PY_LANGUAGE = Language(tspython.language())

Basic parsing

Create a Parser and configure it to use a language:

parser = Parser(PY_LANGUAGE)

Parse some source code:

tree = parser.parse(
    bytes(
        """
def foo():
    if bar:
        baz()
""",
        "utf8"
    )
)

If you have your source code in some data structure other than a bytes object, you can pass a "read" callable to the parse function.

The read callable can use either the byte offset or point tuple to read from buffer and return source code as bytes object. An empty bytes object or None terminates parsing for that line. The bytes must be encoded as UTF-8 or UTF-16.

For example, to use the byte offset with UTF-8 encoding:

src = bytes(
    """
def foo():
    if bar:
        baz()
""",
    "utf8",
)


def read_callable_byte_offset(byte_offset, point):
    return src[byte_offset : byte_offset + 1]


tree = parser.parse(read_callable_byte_offset, encoding="utf8")

And to use the point:

src_lines = ["\n", "def foo():\n", "    if bar:\n", "        baz()\n"]

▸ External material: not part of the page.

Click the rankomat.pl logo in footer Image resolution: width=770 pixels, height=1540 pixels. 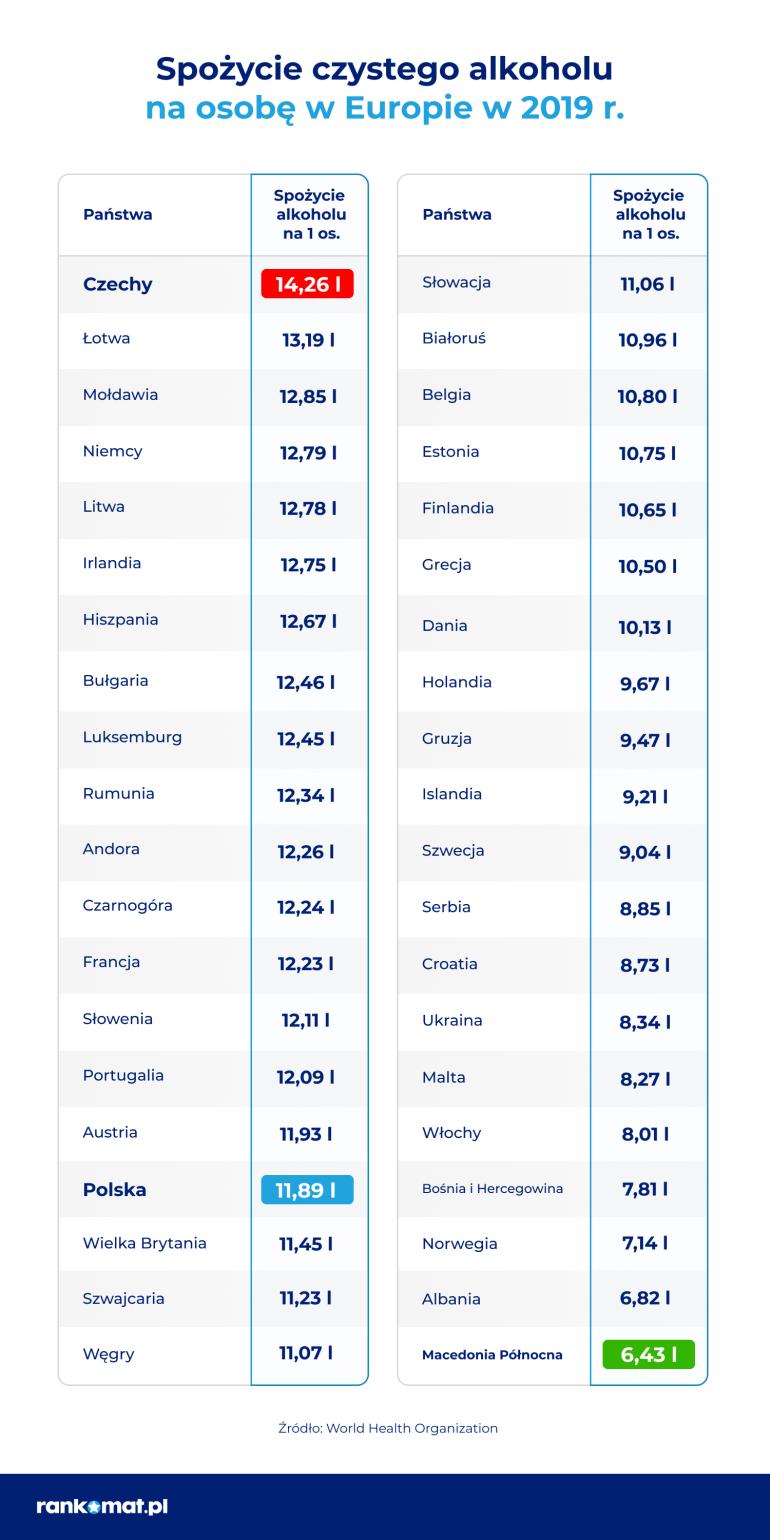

def read_callable_point(byte_offset, point):
    row, column = point
    if row >= len(src_lines) or column >= len(src_lines[row]):
        return None
    return src_lines[row][column:].encode("utf8")


tree = parser.parse(read_callable_point, encoding="utf8")

Inspect the resulting Tree:

root_node = tree.root_node
assert root_node.type == 'module'
assert root_node.start_point == (1, 0)
assert root_node.end_point == (4, 0)

function_node = root_node.children[0]
assert function_node.type == 'function_definition'
assert function_node.child_by_field_name('name').type == 'identifier'

function_name_node = function_node.children[1]
assert function_name_node.type == 'identifier'
assert function_name_node.start_point == (1, 4)
assert function_name_node.end_point == (1, 7)

function_body_node = function_node.child_by_field_name("body")

if_statement_node = function_body_node.child(0)
assert if_statement_node.type == "if_statement"

function_call_node = if_statement_node.child_by_field_name("consequence").child(0).child(0)
assert function_call_node.type == "call"

function_call_name_node = function_call_node.child_by_field_name("function")
assert function_call_name_node.type == "identifier"

function_call_args_node = function_call_node.child_by_field_name("arguments")
assert function_call_args_node.type == "argument_list"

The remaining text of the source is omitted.